Another bullish sign might come from the Stochastic RSI oscillator which crossed over from oversold territory after being there for the entire past month. The oscillator is about to enter the bullish area.
From the fundamental side, yesterday’s congressional hearing passed without much action, and today the global economy is facing one of its most critical days, with an expected cut in interest rates. That could have an effect on the cryptocurrency markets in the longer term.
To sum it up, there are always two sides: While the support at $9,000 seems strong, we could always go below it and break the aforementioned double bottom formation. Bitcoin hasn’t been able to overcome the resistance line provided by the 50-day moving average (marked in purple on the 4-hour chart) over the past ten days, and as of now, it is taking another shot.
Total Market Cap: $270 billion (according to CoinGecko)

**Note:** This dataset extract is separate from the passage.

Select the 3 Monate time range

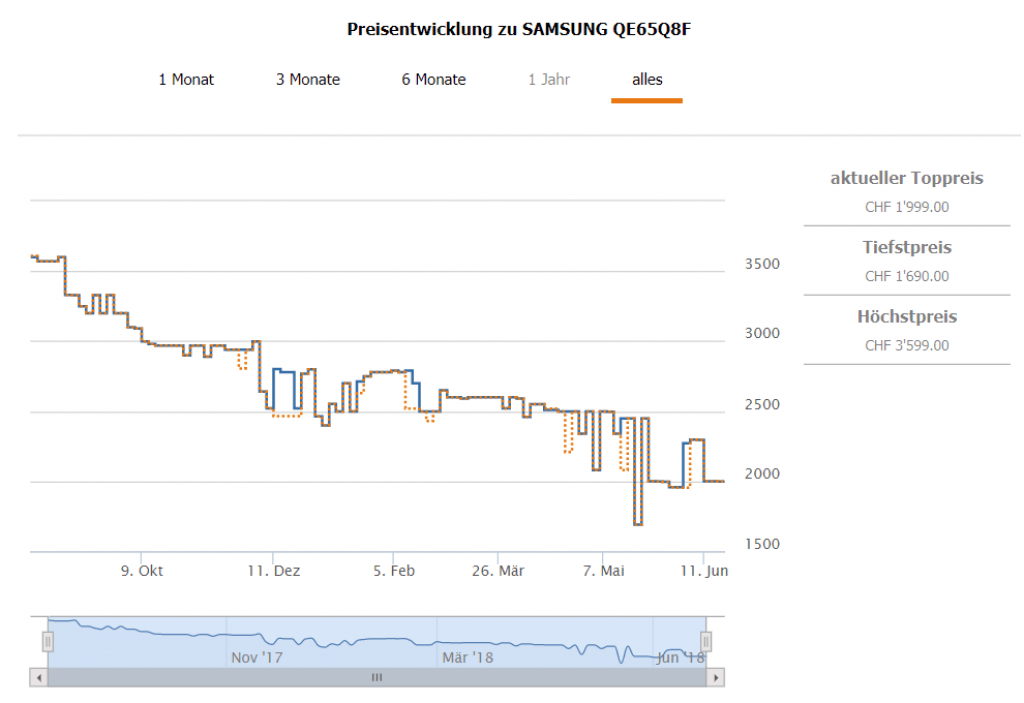point(308,80)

Bitcoin Market Cap: $174 billion
BTC Dominance Index: 64.6%
Key Levels to Watch
Support/Resistance: From the bullish side, Bitcoin is now facing the $9,800 – $10K resistance zone. In the case of a break up, the $10,5000-$10,600 old support-turned-resistance area seems solid combined with the 50-day moving average line. Further above is $10,800 before the $11,000 resistance.
From below, the nearest support area lies around $9,550. Further below is the $9,300 level, before the double bottom at $9,000, which is the lowest point of the recent parabolic move. In the case of a break down, lower support areas can be found in the $8,500-$8,800 region (along with the 100-day moving average line).
– Daily chart’s RSI: Discussed above.
– Trading Volume: As mentioned above, the trading volume has decreased to very low levels that are far from the recent monthly average. The last three days saw particularly low volume.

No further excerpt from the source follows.